И вдруг, кажется в сорок девятом году, начался переполох в лагере. Начальство зашевелилось, забегало, закопошилось, как муравейник перед грозой. В конце зимы в зону завезли солому, хворост, уголь и стали усиленно топить бараки.
Настывшая за зиму наледь на потолках и стенах стала таять, и на головы обитателей бараков полился дождь, смешанный со штукатуркой. Когда всё подсохло, бараки хорошо побелили внутри и снаружи, и стены в секциях размалевали картинами на сюжеты русских сказок. Потом были выданы новые одеяла — каждой секции свой цвет — и по две простыни. Было приказано не пользоваться ими ночью, а только днём аккуратно застилать постели.

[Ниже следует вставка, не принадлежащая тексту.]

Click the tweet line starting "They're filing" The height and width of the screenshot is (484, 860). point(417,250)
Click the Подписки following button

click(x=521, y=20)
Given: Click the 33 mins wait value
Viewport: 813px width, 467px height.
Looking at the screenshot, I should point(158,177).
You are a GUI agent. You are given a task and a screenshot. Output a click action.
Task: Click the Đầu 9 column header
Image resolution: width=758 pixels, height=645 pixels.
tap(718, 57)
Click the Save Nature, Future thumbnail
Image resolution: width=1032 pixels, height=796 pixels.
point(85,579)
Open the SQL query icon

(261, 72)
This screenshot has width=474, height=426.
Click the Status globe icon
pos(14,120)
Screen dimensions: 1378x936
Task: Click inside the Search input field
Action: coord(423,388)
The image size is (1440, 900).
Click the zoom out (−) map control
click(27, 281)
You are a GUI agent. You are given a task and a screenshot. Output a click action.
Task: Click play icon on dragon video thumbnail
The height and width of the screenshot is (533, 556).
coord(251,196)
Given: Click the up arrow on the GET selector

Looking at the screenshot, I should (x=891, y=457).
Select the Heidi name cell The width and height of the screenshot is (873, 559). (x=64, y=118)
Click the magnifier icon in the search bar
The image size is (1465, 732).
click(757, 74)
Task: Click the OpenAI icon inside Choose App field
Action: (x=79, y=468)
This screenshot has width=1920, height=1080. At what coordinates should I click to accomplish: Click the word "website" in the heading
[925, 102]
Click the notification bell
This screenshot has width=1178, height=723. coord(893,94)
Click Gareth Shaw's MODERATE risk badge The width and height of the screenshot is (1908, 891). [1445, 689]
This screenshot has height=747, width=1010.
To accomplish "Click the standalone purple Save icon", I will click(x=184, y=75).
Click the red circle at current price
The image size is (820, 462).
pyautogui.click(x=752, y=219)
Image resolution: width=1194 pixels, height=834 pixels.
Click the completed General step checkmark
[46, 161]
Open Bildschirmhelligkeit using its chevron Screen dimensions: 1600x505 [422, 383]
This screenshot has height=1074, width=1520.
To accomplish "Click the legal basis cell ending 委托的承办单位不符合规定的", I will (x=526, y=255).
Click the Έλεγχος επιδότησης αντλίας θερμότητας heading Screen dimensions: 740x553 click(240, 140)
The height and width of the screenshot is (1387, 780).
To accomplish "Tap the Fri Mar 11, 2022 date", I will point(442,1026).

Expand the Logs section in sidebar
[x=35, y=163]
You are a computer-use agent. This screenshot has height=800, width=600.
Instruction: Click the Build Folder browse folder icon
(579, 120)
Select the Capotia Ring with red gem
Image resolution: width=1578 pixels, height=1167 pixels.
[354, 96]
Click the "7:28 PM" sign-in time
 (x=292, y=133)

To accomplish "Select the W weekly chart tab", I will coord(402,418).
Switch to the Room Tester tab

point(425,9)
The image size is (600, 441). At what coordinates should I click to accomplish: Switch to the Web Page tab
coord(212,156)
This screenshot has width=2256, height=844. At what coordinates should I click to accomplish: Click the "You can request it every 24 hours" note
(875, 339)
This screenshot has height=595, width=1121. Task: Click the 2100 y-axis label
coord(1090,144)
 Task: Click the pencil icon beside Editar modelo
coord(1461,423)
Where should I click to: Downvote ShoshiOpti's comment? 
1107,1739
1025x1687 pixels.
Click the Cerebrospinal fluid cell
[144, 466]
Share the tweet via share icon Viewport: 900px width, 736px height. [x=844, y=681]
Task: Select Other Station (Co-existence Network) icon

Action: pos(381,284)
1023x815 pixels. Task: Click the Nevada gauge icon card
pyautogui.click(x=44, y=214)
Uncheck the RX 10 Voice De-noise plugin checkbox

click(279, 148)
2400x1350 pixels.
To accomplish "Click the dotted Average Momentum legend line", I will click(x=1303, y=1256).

Полы, столы и нары были выскоблены добела. Всё это было бы хорошо, но плохое не заставило себя ждать. В 49 году впервые в обычном, не штрафном лагере, зону разделили на женскую и мужскую. Наши мальчики стали ходить на репетиции по пропускам через вахту (клуб остался в женской зоне).
В это время особенно проявилась сила гонимой любви.
Мужчины и женщины лезли к своим любимым через проволоку, получали пули, становились калеками, но это никого не останавливало.
А потом женщин вообще убрали с этого лагпункта, и он стал чисто мужским. Культбригада прекратила свое существование.
Для меня это было большим ударом, потому что я очень привязалась к коллективу, совсем непохожему на ТЭКовский. Здесь трудности спаяли нас в одну семью, где царили шутки, смех, веселые проделки и круговая порука.
Этому коллективу я обязана тем, что до сих пор топчу землю. Как-то я заболела острой пневмонией, и врачи, за отсутствием лекарств, предоставили мне спокойно умереть. Бесконвойные культбригадники обегали два поселка и, где только можно было, выпрашивали таблетки сульфидина, а затем по очереди сидели у моей кровати, чтобы вовремя дать лекарство. Только благодаря им я и выжила.